Perfino l’‘awapuhi, comunemente detto “zenzero shampoo” per il suo succo profumato usato come detergente naturale per corpo e capelli, è un rizoma commestibile che un tempo veniva cucinato come contorno o utilizzato per aromatizzare carni e pesce. Anche le foglie e i fiori del taro (kalo), pianta sacra e madre mitologica del popolo hawaiano secondo il Kumulipo (il canto genealogico della creazione), figurano nei lei e costituiscono la base dell’alimentazione hawaiana tradizionale, in preparazioni come il poi o il laulau.
I lei, dunque, sono il riflesso vivo di un sapere ecologico profondamente radicato: un sapere che non distingue nettamente tra ciò che si indossa e ciò che si consuma, ma anzi intreccia dimensioni simboliche e materiali, estetiche e nutrizionali. Indossare un lei significa anche evocare un paesaggio alimentare, profumare di ciò che si cucina, portare con sé — anche sulla pelle — gli stessi ingredienti che compongono i sapori dell’infanzia, delle cerimonie, delle feste.
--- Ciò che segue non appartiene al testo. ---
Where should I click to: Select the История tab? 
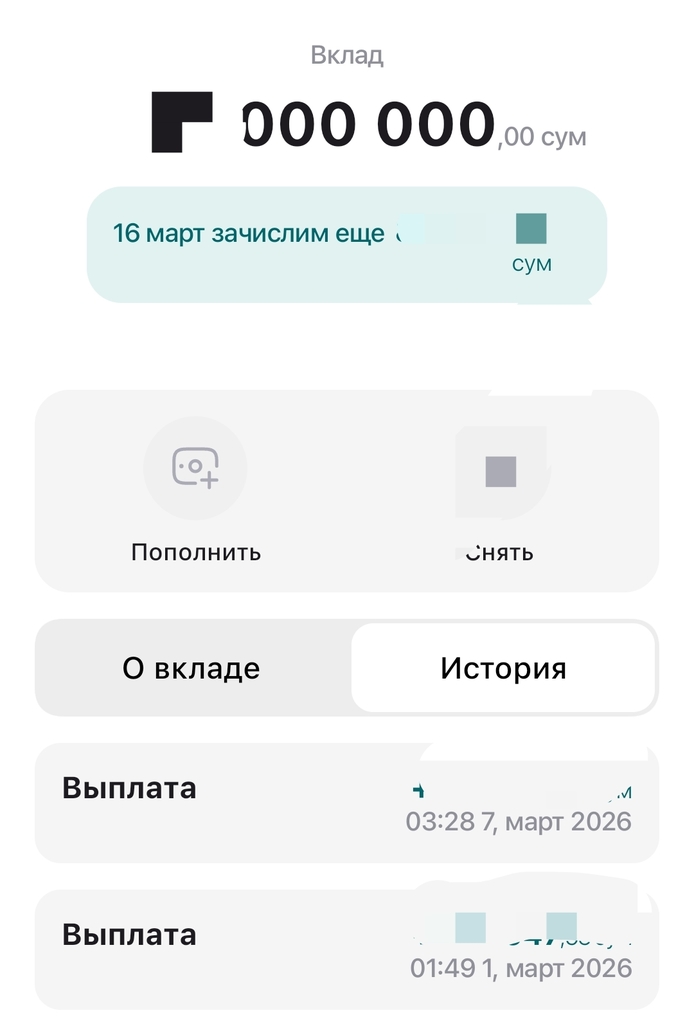[x=503, y=668]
In questo intreccio tra botanica e gastronomia, si cela la visione profondamente olistica della cultura nativa hawaiana: un sistema in cui tutto è interconnesso, e dove il cibo, la terra, il corpo e lo spirito dialogano costantemente. I lei diventano così non solo ornamento, ma patrimonio comestibile, simbolo tangibile della relazione sacra tra uomo e natura, tra festa e sopravvivenza, tra radice e memoria.